Eh bien, fais au moins le signe de la croix !
Khong biet (moi pas savoir).

Ces lapins là, ajouta le colonel, furent pris à leur propre piège, et toutes leurs croix et médailles, volées aux victimes de l'incendie de Phung Xa, ne les conduisirent pas en paradis. Cependant, j'ai ramené un pauvre diable de pirate pour essayer d'en tirer quelques renseignements, et figurez-vous qu'en le fouillant minutieusement, on a découvert en sa possession...deux oreilles...en plus des deux qu'il a encore attachées à la tête. Quatre oreilles! c'est deux de trop pour un honnête homme ! Si ça vous fait plaisir, vous pouvez aller voir ce client à la prison où il est encore, mais pas pour bien longtemps. »>

Et pendant que le colonel Brionval s'en allait assiéger le De Doc retranché dans le Phu Kien, tout en regrettant peut-être, avec Montluc, «que la nécessité de la guerre nous force en despit de nous-mêmes, à faire mille maux et faire non plus d'estat de la vie des hommes que d'ung poulet », moi je m'en fus à la prison, en priant Dieu de faire miséricorde à l'homme aux quatre oreilles.

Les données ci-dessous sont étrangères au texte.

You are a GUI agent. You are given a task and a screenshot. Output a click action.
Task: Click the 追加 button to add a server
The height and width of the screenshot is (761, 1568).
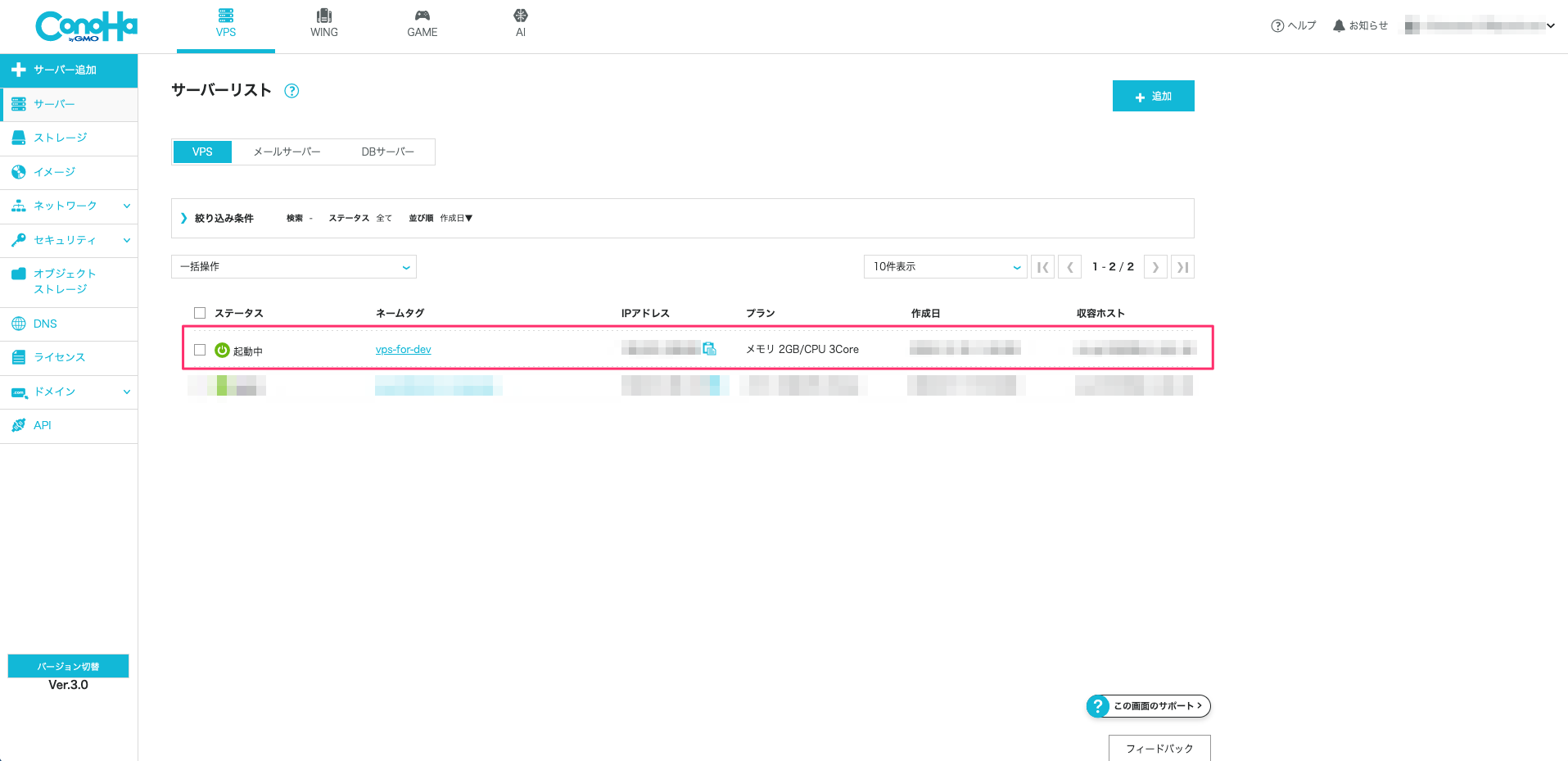click(1153, 96)
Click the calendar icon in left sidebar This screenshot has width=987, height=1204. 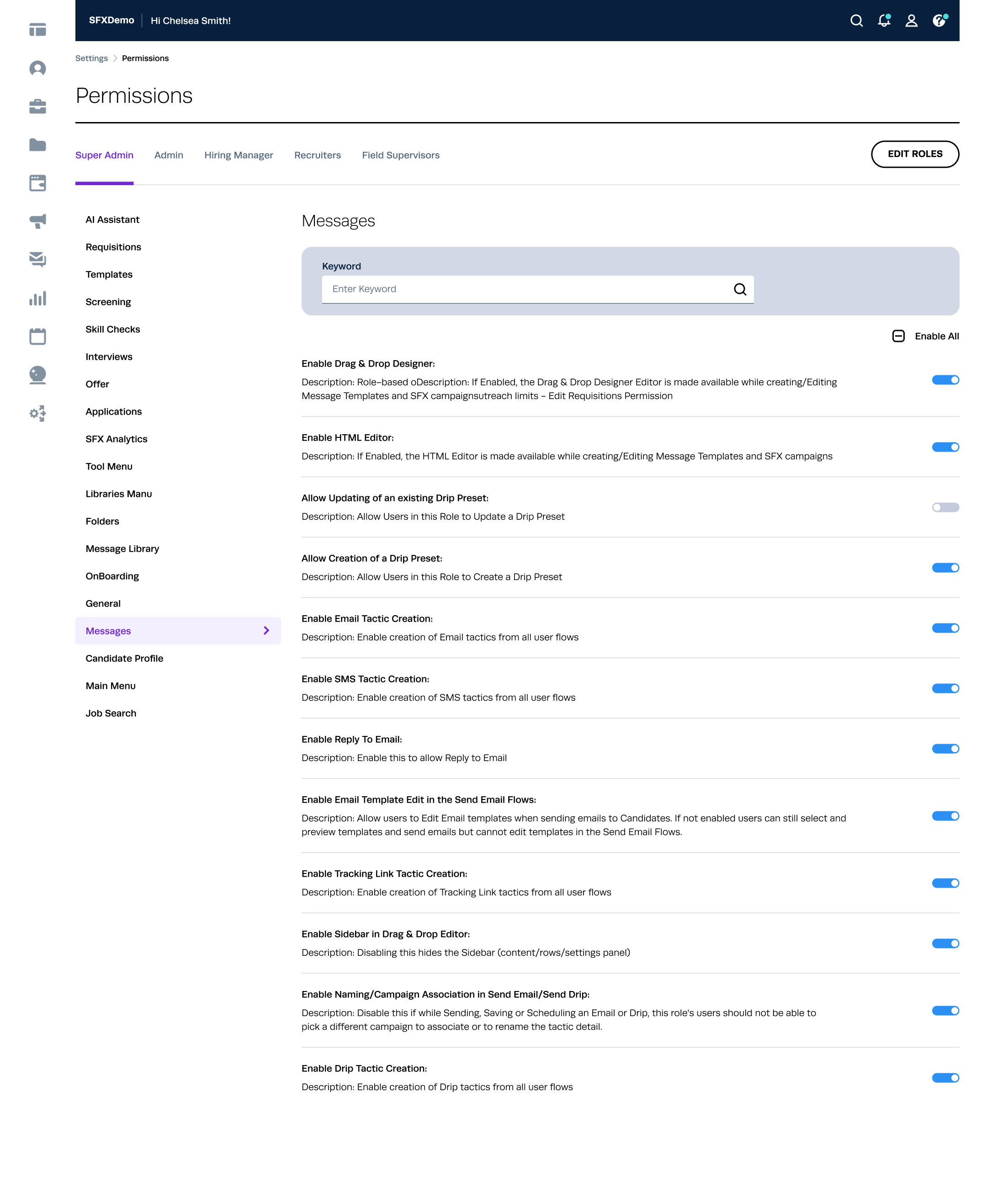(x=37, y=336)
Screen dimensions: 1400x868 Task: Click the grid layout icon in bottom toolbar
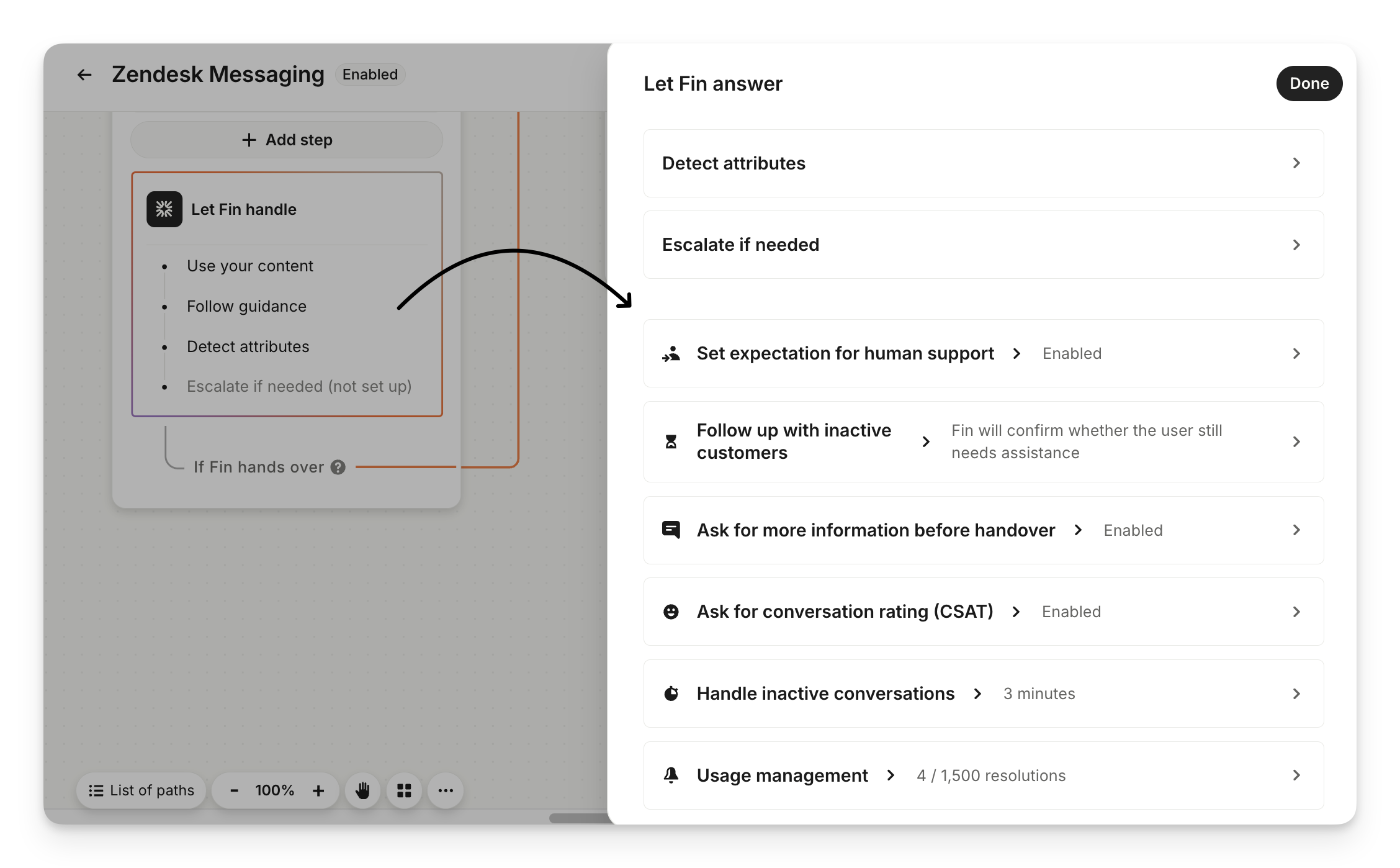tap(404, 790)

(1) Voir les Missions Catholiques des 23, 30 mars; 6, 13, 20, 27 avril, 4, 11, 18, 25 mai; 1er, 8, 15, 22, 23 juin, 31 août, 7, 14, 21, 28 septembre, 5, 12 et 19 octobre.

Je trouvai à la chaîne et à la cangue un individu à mine patibulaire, solide, trapu et musclé, un vrai pirate, l'œil njecté de sang, la lèvre insultante.

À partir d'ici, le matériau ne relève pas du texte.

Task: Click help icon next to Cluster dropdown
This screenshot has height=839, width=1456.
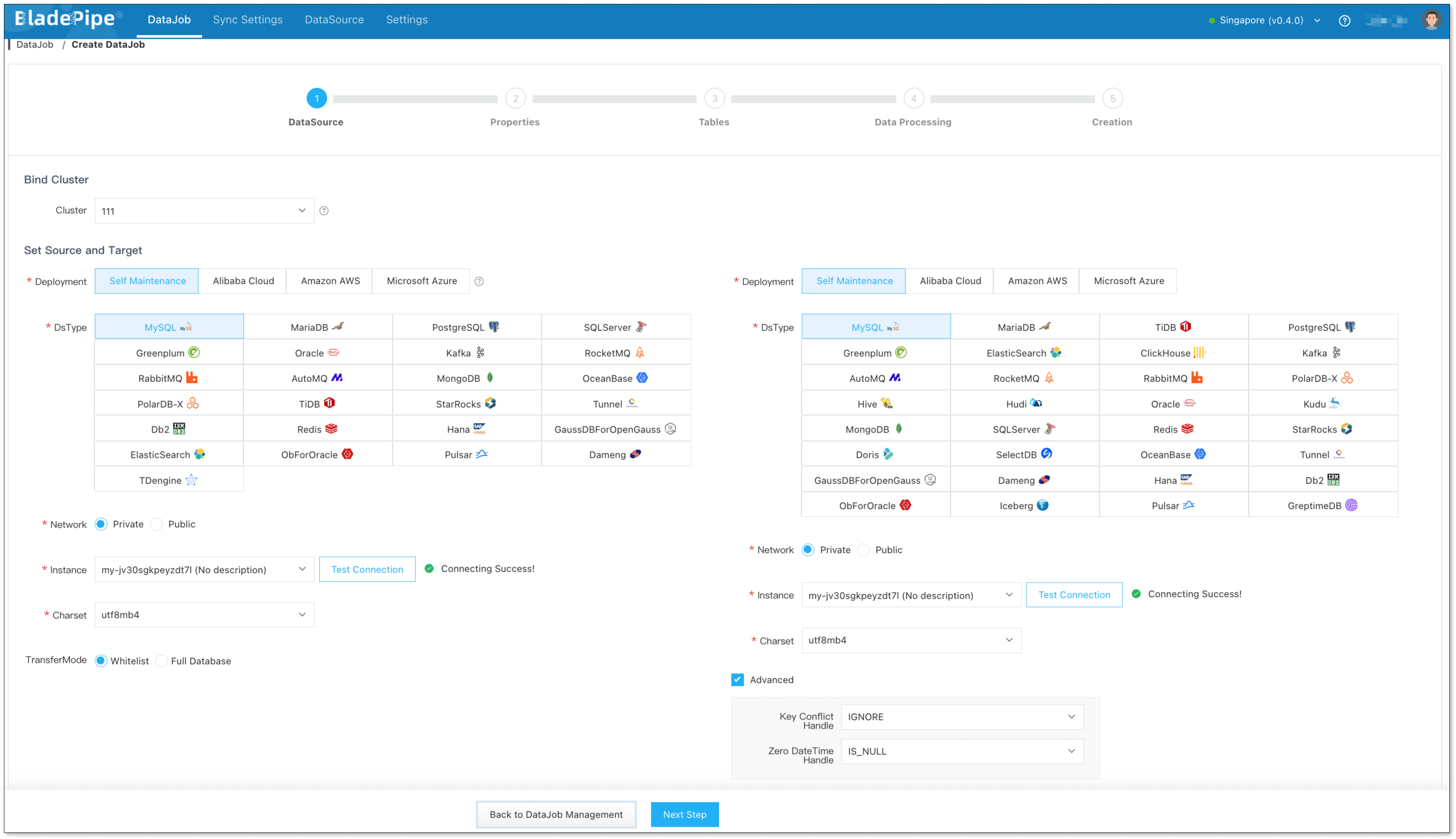Action: pos(324,211)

Que se passa-t-il dans l'âme de cet assassin, quand il vit tout à coup devant lui la longue robe noire du missionnaire?... Je ne sais; mais, extérieurement, ce malheureux m'accueillit avec respect et sans trop de défiance. Il avoua son crime en maudissant sa sottise: engagé dans les bandes rebelles, il avait tué un chrétien et il avait eu l'imprudence de garder sur lui les oreilles de sa victime dans l'espoir de toucher la prime promise par le tu Ly. Hélas! en temps de guerre, au Tonkin, deux oreilles de plus ou de moins il n'y a pas là de quoi faire dresser les cheveux sur la tête... et cependant on allait bien lui faire voir le contraire, à ce malheureux, en lui coupant le cou !

Je témoignai à mon pauvre client toute la charité chrétienne dont j'étais capable, lui parlant de son âme à sauver, de l'enfer à éviter, du paradis à gagner; et dans cette vieille prison de Nam-Dinh où tant de martyrs de Jésus-Christ avaient attendu avec joie et courage l'heure si désirée du sacrifice suprême, la grâce de Dieu descendit et changea le loup en agneau. L'eau sainte coula sur le front de ce nouveau bon larron, et dans le Ciel les Anges chantèrent un hosannah de plus à la miséricorde divine.

Le caporal, de garde ce jour-là à la prison, était un petit Parisien de vingt ans, qui... tout chose... accepta de servir de parrain à ce catéchumène peu ordinaire. Avec le sens chrétien qui distingue l'ancien élève des catéchismes de Saint-Sulpice, mon jeune caporal pensa qu'il ne convenait pas de laisser la cangue au cou et les chaînes aux pieds de celui à qui Dieu pardonnait tout, et, sans cesser d'avoir l'œil sur son prisonnier, il lui enleva toutes ses entraves pendant la cérémonie du baptême. Pour que rien ne manquàt à cette scène renouvelée des prisons antiques, au temps des martyrs, quand

Rome offrait un festin à leur élite sainte,

le prêtre et le soldat firent apporter le repas libre, l'agape funèbre, à celui qui allait mourir.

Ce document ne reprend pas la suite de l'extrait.